_RECORDS FOR THIS EXERCISE_.

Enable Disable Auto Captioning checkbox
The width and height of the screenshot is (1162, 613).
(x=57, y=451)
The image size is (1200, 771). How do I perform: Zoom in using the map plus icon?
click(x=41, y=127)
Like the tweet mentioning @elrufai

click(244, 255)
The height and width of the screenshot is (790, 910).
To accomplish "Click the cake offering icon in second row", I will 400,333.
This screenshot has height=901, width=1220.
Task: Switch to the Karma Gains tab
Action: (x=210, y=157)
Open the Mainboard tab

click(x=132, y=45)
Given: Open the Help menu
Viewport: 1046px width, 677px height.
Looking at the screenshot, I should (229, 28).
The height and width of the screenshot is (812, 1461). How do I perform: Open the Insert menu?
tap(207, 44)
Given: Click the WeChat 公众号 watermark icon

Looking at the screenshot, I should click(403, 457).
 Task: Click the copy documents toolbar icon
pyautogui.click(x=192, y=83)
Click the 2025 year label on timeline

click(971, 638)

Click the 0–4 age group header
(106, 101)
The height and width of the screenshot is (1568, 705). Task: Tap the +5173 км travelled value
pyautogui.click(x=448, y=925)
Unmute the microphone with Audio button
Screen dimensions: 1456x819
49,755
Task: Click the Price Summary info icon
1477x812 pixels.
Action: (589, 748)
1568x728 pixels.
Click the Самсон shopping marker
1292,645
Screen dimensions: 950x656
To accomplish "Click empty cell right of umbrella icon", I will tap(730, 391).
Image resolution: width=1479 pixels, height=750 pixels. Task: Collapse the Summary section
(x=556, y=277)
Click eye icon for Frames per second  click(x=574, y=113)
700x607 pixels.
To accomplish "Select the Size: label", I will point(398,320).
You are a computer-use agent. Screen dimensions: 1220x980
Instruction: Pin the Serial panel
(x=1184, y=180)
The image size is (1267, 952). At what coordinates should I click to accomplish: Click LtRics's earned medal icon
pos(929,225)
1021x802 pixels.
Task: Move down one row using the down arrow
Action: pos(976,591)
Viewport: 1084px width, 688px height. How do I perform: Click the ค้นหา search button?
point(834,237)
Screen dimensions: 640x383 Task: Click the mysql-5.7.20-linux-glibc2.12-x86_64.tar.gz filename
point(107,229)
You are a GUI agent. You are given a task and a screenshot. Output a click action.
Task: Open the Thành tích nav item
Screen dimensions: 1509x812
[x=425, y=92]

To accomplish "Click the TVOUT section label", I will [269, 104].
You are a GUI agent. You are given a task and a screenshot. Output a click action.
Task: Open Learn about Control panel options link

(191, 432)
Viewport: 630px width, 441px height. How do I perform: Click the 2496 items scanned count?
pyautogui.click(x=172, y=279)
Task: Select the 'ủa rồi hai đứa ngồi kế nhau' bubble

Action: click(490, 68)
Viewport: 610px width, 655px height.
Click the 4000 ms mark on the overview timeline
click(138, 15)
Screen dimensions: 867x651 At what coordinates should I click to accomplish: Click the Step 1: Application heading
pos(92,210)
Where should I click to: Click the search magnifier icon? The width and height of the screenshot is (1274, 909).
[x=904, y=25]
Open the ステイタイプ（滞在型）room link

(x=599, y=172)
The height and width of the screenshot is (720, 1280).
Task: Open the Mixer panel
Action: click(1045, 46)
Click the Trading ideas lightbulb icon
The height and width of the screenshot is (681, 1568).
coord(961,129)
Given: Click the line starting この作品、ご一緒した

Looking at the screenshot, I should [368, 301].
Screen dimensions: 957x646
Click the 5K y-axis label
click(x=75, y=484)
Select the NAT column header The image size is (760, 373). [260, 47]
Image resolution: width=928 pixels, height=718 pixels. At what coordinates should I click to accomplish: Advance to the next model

_EXERCISE AIM_.
The listing above is to be restated word for word.

_EXERCISE RESULT_.
Enable Disable Auto Captioning checkbox
The width and height of the screenshot is (1162, 613).
(x=57, y=451)
The image size is (1200, 771). How do I perform: Zoom in using the map plus icon?
click(x=41, y=127)
Like the tweet mentioning @elrufai

click(244, 255)
The height and width of the screenshot is (790, 910).
To accomplish "Click the cake offering icon in second row", I will 400,333.
This screenshot has height=901, width=1220.
Task: Switch to the Karma Gains tab
Action: (x=210, y=157)
Open the Mainboard tab

click(x=132, y=45)
Given: Open the Help menu
Viewport: 1046px width, 677px height.
Looking at the screenshot, I should (229, 28).
The height and width of the screenshot is (812, 1461). How do I perform: Open the Insert menu?
tap(207, 44)
Given: Click the WeChat 公众号 watermark icon

Looking at the screenshot, I should click(403, 457).
 Task: Click the copy documents toolbar icon
pyautogui.click(x=192, y=83)
Click the 2025 year label on timeline

click(971, 638)

Click the 0–4 age group header
(106, 101)
The height and width of the screenshot is (1568, 705). Task: Tap the +5173 км travelled value
pyautogui.click(x=448, y=925)
Unmute the microphone with Audio button
Screen dimensions: 1456x819
49,755
Task: Click the Price Summary info icon
1477x812 pixels.
Action: (589, 748)
1568x728 pixels.
Click the Самсон shopping marker
1292,645
Screen dimensions: 950x656
To accomplish "Click empty cell right of umbrella icon", I will tap(730, 391).
Image resolution: width=1479 pixels, height=750 pixels. Task: Collapse the Summary section
(x=556, y=277)
Click eye icon for Frames per second  click(x=574, y=113)
700x607 pixels.
To accomplish "Select the Size: label", I will point(398,320).
You are a computer-use agent. Screen dimensions: 1220x980
Instruction: Pin the Serial panel
(x=1184, y=180)
The image size is (1267, 952). At what coordinates should I click to accomplish: Click LtRics's earned medal icon
pos(929,225)
1021x802 pixels.
Task: Move down one row using the down arrow
Action: pos(976,591)
Viewport: 1084px width, 688px height. How do I perform: Click the ค้นหา search button?
point(834,237)
Screen dimensions: 640x383 Task: Click the mysql-5.7.20-linux-glibc2.12-x86_64.tar.gz filename
point(107,229)
You are a GUI agent. You are given a task and a screenshot. Output a click action.
Task: Open the Thành tích nav item
Screen dimensions: 1509x812
[x=425, y=92]

To accomplish "Click the TVOUT section label", I will [269, 104].
You are a GUI agent. You are given a task and a screenshot. Output a click action.
Task: Open Learn about Control panel options link

(191, 432)
Viewport: 630px width, 441px height. How do I perform: Click the 2496 items scanned count?
pyautogui.click(x=172, y=279)
Task: Select the 'ủa rồi hai đứa ngồi kế nhau' bubble

Action: click(490, 68)
Viewport: 610px width, 655px height.
Click the 4000 ms mark on the overview timeline
click(138, 15)
Screen dimensions: 867x651 At what coordinates should I click to accomplish: Click the Step 1: Application heading
pos(92,210)
Where should I click to: Click the search magnifier icon? The width and height of the screenshot is (1274, 909).
[x=904, y=25]
Open the ステイタイプ（滞在型）room link

(x=599, y=172)
The height and width of the screenshot is (720, 1280).
Task: Open the Mixer panel
Action: click(1045, 46)
Click the Trading ideas lightbulb icon
The height and width of the screenshot is (681, 1568).
coord(961,129)
Given: Click the line starting この作品、ご一緒した

Looking at the screenshot, I should [368, 301].
Screen dimensions: 957x646
Click the 5K y-axis label
click(x=75, y=484)
Select the NAT column header The image size is (760, 373). [260, 47]
Image resolution: width=928 pixels, height=718 pixels. At what coordinates should I click to accomplish: Advance to the next model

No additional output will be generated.